> Dataset content
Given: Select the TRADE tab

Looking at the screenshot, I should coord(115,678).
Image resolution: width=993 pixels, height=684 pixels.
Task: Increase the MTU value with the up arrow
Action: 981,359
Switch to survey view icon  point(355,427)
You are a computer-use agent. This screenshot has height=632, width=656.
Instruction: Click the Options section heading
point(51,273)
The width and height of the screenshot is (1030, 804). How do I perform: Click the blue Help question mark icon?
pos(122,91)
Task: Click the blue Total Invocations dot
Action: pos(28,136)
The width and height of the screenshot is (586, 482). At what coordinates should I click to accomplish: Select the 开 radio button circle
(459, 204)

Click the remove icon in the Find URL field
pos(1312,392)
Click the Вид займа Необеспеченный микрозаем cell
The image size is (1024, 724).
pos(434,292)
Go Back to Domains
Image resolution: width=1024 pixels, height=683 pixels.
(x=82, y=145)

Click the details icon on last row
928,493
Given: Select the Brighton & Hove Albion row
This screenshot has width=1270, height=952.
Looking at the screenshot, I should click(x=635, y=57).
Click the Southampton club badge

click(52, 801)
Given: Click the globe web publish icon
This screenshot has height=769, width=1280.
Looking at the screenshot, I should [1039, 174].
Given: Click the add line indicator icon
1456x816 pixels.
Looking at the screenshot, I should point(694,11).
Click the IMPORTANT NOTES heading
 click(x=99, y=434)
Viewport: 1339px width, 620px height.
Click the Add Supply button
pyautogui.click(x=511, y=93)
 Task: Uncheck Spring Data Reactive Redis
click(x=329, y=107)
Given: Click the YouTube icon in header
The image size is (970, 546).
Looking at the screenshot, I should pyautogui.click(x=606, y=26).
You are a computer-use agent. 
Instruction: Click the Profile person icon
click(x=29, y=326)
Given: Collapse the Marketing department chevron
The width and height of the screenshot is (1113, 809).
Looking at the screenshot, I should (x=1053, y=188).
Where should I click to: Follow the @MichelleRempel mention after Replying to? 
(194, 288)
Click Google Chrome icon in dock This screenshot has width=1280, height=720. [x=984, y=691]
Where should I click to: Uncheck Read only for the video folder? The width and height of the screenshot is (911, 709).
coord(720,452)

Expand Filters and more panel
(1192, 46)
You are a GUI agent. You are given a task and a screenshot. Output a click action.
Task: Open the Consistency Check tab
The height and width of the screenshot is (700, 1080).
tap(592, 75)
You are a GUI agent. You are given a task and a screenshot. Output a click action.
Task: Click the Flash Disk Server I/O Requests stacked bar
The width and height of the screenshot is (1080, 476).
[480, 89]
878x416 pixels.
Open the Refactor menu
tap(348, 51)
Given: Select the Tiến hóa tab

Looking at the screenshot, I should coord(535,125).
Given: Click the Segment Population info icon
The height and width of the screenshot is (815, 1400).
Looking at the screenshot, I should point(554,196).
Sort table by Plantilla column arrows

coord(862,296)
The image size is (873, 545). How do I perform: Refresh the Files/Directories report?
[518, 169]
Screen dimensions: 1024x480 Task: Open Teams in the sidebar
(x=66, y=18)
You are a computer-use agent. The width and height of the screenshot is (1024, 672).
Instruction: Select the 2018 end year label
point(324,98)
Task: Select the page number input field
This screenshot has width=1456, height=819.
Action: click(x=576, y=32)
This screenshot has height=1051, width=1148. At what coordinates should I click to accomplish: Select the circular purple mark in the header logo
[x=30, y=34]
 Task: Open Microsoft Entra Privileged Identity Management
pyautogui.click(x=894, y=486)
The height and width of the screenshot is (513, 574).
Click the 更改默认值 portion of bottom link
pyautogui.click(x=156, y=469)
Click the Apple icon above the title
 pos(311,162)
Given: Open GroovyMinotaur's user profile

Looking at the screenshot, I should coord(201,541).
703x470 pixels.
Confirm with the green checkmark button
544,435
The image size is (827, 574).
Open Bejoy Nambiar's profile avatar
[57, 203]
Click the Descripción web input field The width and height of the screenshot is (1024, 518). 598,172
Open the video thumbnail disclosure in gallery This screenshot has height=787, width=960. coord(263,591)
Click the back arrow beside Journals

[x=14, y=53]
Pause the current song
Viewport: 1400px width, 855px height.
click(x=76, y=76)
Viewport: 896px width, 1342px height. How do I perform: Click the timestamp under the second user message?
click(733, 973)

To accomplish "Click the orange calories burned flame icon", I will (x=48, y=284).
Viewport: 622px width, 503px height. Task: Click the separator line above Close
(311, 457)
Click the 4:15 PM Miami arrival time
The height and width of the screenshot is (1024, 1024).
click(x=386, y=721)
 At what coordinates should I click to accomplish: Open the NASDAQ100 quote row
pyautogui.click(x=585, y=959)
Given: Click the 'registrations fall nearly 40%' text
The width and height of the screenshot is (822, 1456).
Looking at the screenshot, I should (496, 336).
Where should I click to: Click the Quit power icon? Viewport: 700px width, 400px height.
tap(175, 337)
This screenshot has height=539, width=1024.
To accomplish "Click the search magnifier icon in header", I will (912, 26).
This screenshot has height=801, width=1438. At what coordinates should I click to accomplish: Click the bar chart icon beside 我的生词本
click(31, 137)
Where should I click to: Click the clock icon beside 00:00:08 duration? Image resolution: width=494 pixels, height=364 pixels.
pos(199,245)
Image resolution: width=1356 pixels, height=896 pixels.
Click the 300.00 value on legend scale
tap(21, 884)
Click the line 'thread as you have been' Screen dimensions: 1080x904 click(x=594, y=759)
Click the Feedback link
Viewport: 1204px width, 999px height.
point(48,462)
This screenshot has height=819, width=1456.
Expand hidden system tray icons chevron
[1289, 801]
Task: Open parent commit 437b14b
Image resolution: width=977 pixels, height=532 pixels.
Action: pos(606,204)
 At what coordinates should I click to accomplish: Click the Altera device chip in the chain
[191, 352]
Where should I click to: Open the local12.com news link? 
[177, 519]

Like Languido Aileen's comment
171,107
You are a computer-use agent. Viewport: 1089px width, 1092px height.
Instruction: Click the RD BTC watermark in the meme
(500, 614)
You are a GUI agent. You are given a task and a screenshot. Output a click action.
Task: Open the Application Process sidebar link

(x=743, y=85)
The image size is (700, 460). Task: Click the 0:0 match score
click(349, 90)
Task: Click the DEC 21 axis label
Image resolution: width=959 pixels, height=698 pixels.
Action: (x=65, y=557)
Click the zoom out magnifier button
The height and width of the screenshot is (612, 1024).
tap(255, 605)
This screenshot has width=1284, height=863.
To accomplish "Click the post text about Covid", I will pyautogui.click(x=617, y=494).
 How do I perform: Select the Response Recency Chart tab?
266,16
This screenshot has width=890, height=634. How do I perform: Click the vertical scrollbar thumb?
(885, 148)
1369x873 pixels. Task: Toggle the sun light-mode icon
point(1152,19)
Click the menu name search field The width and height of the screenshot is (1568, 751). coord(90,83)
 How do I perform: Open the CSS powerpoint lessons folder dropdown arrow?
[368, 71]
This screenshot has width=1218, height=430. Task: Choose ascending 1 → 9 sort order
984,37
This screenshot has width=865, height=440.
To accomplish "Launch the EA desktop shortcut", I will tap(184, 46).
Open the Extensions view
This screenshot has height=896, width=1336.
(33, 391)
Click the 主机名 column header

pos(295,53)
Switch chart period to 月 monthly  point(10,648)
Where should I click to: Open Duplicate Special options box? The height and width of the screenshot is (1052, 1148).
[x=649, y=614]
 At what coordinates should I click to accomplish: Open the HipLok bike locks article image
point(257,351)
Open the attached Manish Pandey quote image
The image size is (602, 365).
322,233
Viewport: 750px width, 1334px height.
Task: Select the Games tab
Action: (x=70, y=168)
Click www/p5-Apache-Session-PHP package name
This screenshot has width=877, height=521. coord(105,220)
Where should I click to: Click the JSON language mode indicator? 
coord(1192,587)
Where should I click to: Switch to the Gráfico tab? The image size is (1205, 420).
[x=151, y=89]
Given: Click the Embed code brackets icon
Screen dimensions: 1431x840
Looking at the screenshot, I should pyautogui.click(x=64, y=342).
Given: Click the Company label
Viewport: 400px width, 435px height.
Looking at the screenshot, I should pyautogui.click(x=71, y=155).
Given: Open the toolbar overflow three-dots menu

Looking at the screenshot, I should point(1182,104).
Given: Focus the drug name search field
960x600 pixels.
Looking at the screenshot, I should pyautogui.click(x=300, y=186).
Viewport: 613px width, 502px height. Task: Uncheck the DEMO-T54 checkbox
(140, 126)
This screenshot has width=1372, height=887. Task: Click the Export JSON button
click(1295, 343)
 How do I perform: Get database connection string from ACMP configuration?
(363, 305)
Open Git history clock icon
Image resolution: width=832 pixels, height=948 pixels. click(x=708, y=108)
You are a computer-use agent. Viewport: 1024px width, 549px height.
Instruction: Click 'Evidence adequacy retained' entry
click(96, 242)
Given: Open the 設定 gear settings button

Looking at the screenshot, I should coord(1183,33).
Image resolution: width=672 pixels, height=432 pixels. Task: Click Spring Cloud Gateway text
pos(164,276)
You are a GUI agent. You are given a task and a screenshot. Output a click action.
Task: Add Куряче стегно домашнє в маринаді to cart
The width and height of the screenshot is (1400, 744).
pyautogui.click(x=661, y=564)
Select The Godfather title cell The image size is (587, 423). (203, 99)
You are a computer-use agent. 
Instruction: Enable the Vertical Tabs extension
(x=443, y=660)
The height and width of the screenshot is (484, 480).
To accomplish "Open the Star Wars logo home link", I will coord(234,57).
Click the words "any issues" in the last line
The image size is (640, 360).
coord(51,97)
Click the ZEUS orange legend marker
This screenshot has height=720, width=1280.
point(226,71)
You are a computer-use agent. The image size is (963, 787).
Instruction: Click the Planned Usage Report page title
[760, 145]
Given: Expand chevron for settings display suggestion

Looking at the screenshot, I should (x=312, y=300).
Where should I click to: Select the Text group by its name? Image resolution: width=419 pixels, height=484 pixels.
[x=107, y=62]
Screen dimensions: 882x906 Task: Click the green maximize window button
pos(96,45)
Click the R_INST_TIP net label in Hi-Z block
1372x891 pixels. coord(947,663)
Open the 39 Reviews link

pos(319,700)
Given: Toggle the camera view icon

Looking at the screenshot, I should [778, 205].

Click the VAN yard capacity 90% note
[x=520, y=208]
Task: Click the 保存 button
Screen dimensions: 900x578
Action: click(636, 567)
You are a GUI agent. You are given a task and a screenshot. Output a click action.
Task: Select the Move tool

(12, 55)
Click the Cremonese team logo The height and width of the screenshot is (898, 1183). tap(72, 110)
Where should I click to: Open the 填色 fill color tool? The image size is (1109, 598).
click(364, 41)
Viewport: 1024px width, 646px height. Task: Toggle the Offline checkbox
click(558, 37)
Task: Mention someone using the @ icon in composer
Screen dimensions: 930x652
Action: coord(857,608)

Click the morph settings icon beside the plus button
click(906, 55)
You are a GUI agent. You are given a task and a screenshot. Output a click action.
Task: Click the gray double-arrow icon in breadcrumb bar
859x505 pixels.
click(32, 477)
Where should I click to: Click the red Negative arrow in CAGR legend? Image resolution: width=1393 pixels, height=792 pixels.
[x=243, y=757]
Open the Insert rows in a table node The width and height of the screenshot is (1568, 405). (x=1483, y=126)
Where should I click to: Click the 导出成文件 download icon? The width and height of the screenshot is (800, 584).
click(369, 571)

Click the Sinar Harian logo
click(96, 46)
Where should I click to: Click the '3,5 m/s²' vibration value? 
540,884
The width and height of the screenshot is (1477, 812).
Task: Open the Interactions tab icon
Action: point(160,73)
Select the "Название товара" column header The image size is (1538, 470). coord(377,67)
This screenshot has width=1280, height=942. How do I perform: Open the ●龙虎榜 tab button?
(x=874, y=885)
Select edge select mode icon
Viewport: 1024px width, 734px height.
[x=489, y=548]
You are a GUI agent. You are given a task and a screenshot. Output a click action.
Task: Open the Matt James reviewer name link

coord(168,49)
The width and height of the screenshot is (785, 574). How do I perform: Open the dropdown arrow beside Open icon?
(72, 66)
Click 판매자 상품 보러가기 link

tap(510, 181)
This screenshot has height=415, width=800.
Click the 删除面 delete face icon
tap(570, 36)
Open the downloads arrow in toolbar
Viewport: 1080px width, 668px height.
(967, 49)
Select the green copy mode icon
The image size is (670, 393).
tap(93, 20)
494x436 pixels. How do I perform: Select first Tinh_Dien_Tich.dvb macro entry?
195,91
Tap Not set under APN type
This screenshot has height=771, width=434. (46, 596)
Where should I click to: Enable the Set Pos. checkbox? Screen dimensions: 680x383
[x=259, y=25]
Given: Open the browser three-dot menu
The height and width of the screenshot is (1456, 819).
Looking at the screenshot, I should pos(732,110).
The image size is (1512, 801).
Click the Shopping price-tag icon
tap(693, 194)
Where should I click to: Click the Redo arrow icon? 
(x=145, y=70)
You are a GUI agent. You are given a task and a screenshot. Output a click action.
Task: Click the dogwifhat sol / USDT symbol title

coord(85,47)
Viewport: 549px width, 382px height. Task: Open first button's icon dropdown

> Exercise description
Please give the number of lines in the entries that contain the word "cell", and nothing besides it.

> Response area
2